7. Want overal in de stad is bloed te zien, want jullie hebben het uitgegoten op de kale rotsen. Als het op de aarde was uitgegoten, zou het in de grond zijn gezakt en door het stof zijn bedekt. [ Dan zou het vergeten zijn. ]
8. En om niet te vergeten wat de stad heeft gedaan, heb Ik het bloed van de stad óók op een kale rots uitgegoten, zodat het niet door stof bedekt zou worden. [ Zo kon het niet worden vergeten. ]
9. Daarom zegt de Heer: Pas maar op, jij bloedstad! Ik zal Zelf een groot vuur stoken.

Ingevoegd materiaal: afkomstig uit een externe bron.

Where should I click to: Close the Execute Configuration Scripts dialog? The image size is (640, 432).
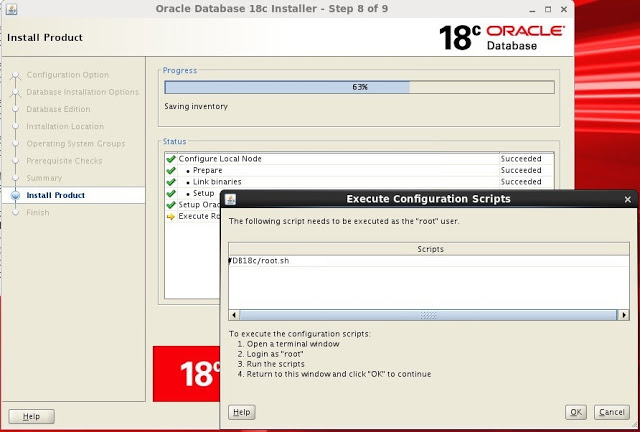626,199
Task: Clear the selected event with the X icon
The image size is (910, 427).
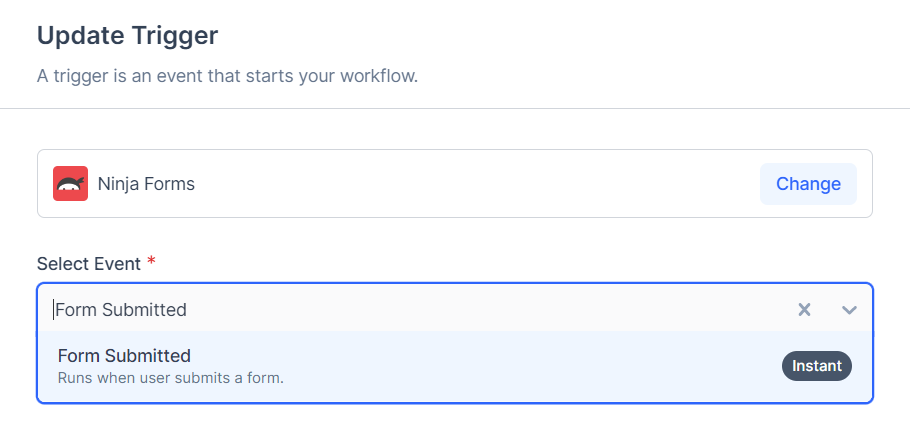Action: point(804,309)
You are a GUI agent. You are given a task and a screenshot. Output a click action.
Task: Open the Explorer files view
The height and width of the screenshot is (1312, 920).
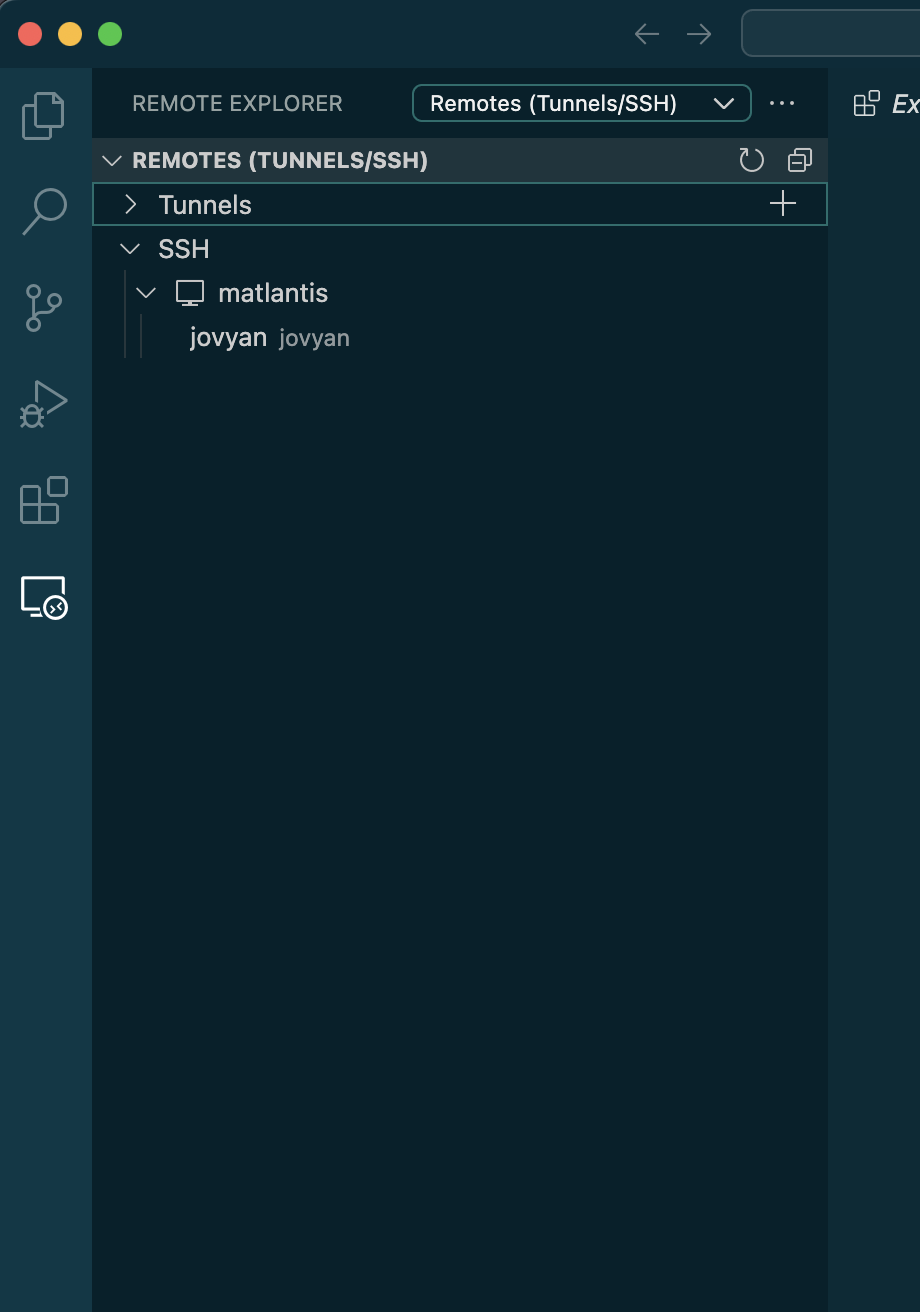point(44,115)
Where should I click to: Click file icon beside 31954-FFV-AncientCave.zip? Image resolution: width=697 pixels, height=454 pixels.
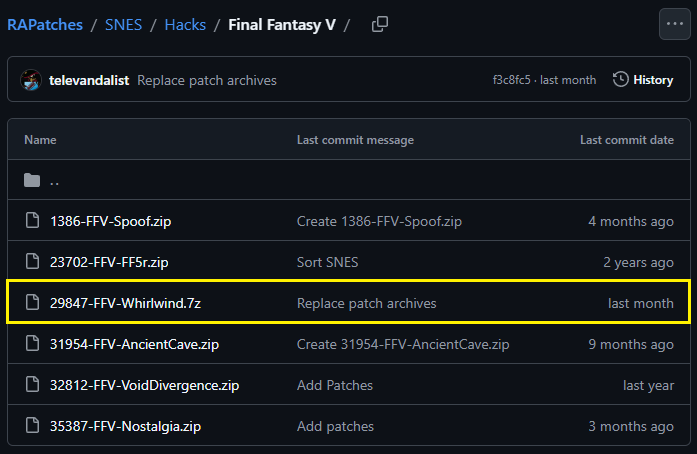[32, 344]
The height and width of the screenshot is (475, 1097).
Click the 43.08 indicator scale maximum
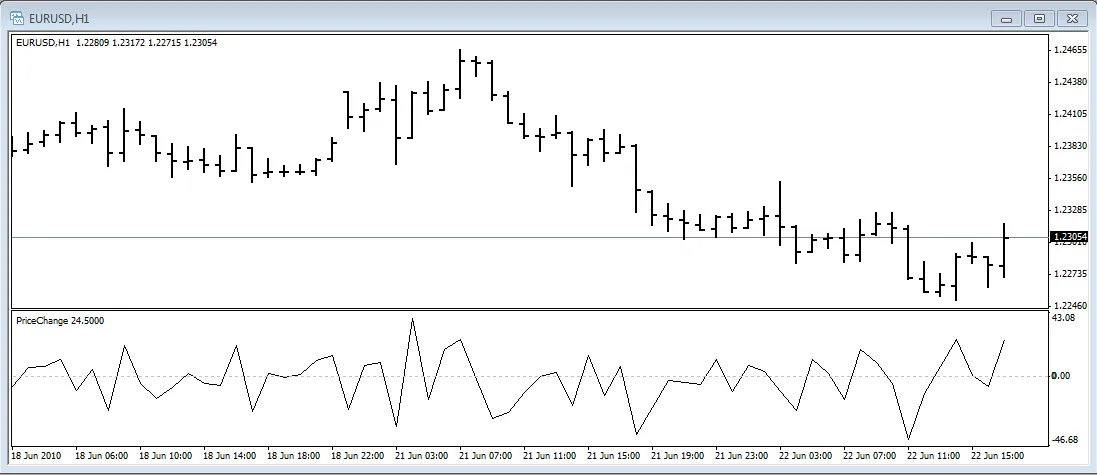pos(1064,318)
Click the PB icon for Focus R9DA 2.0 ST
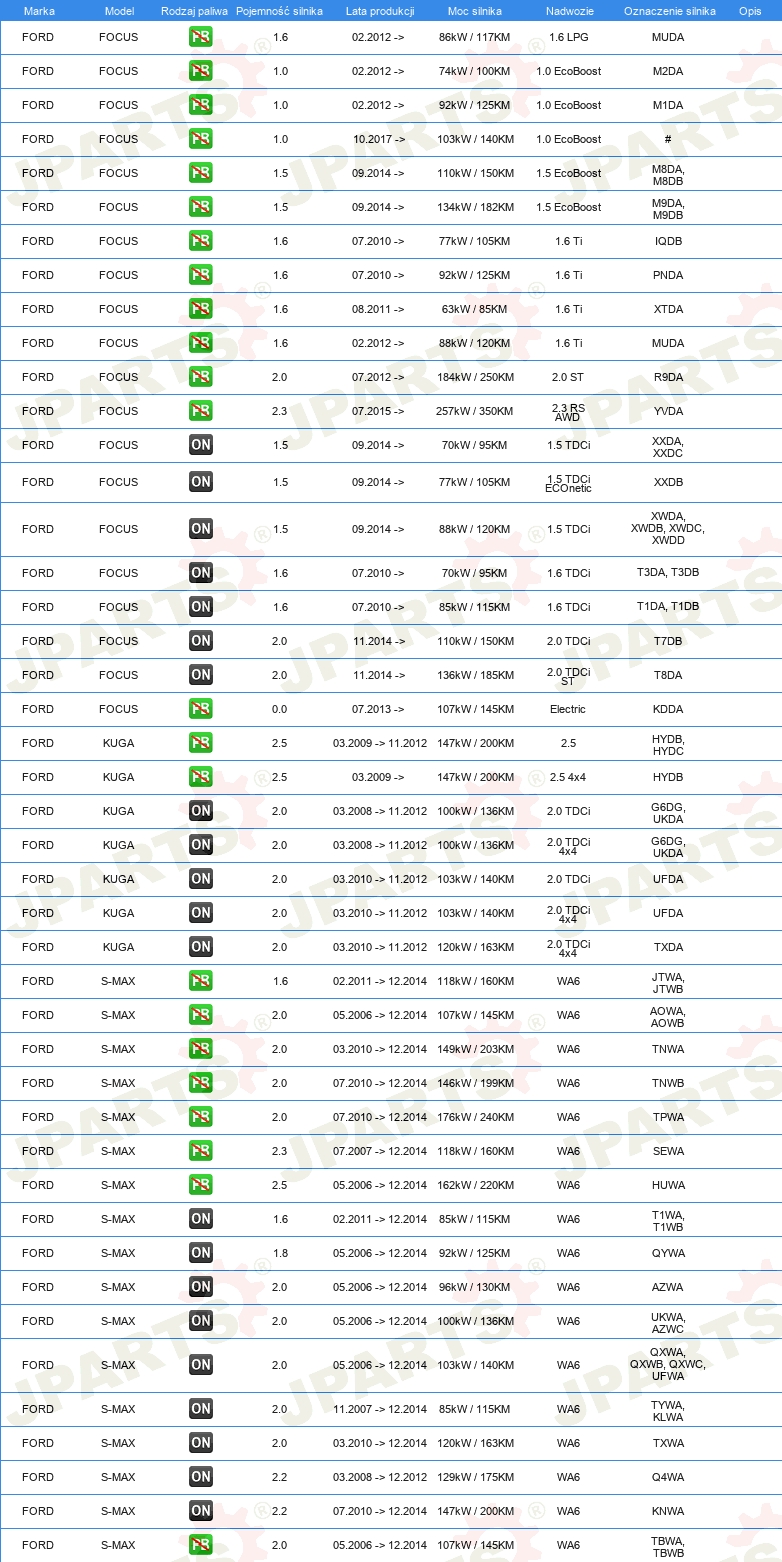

10. Maak een grote stapel hout. Steek het vuur aan. Laat het vlees koken en doe er specerijen bij. Laat het zó lang koken, dat [ al het water verdampt, ] het vlees verbrandt en de botten verkolen.
11. Laat de pan zonder water op het vuur staan tot hij gloeiend heet is. Dan zal alle vuiligheid die onderin zit, misschien smelten en verbranden.
12. Maar nee, alle moeite is voor niets. De dikke korst vuil gaat er niet uit. Laat de pan op het vuur staan! Dat vuil moet eruit!